● Exercise
Retype the entries word for word, from the line containing "At what (x,y)" through the end of the entries, both ends included. Omit the pictures.

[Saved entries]
....................

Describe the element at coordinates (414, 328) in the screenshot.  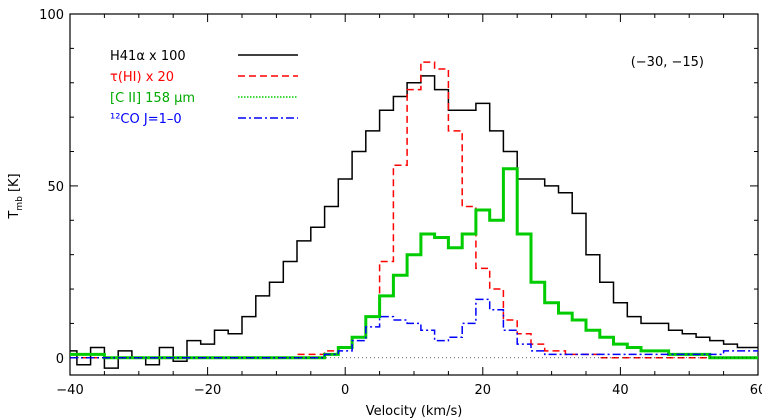
I see `series-12co-line` at that location.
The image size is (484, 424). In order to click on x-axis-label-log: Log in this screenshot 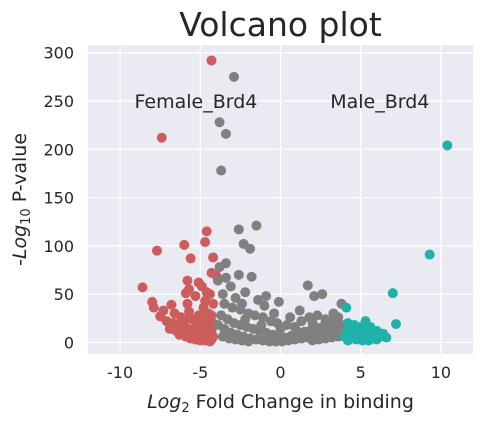, I will do `click(164, 402)`.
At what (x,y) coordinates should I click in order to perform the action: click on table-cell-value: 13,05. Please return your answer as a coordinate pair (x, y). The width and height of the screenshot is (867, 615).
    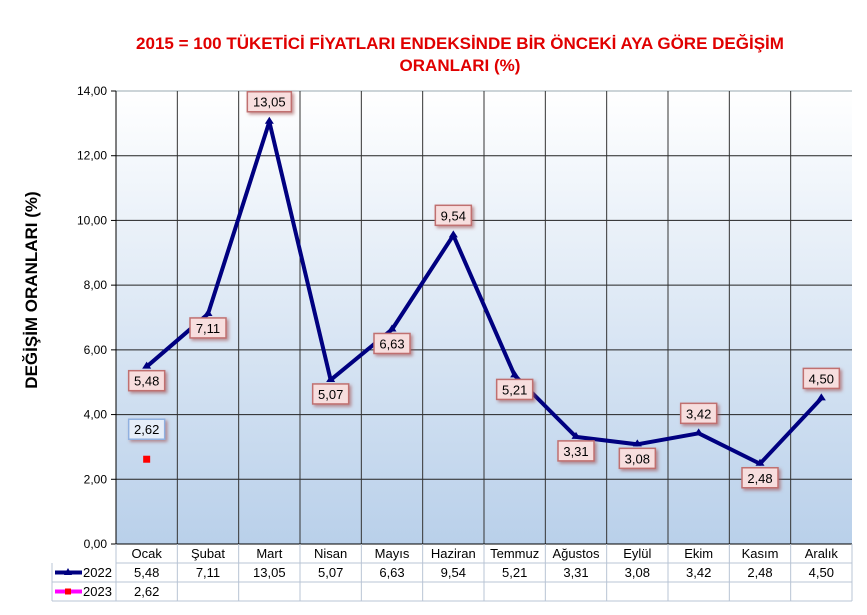
    Looking at the image, I should click on (270, 572).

....................

● Response to this exercise
At what (x,y) coordinates should I click in order to perform the action: click on table-cell-value: 13,05. Please return your answer as a coordinate pair (x, y). The width and height of the screenshot is (867, 615).
    Looking at the image, I should click on (270, 572).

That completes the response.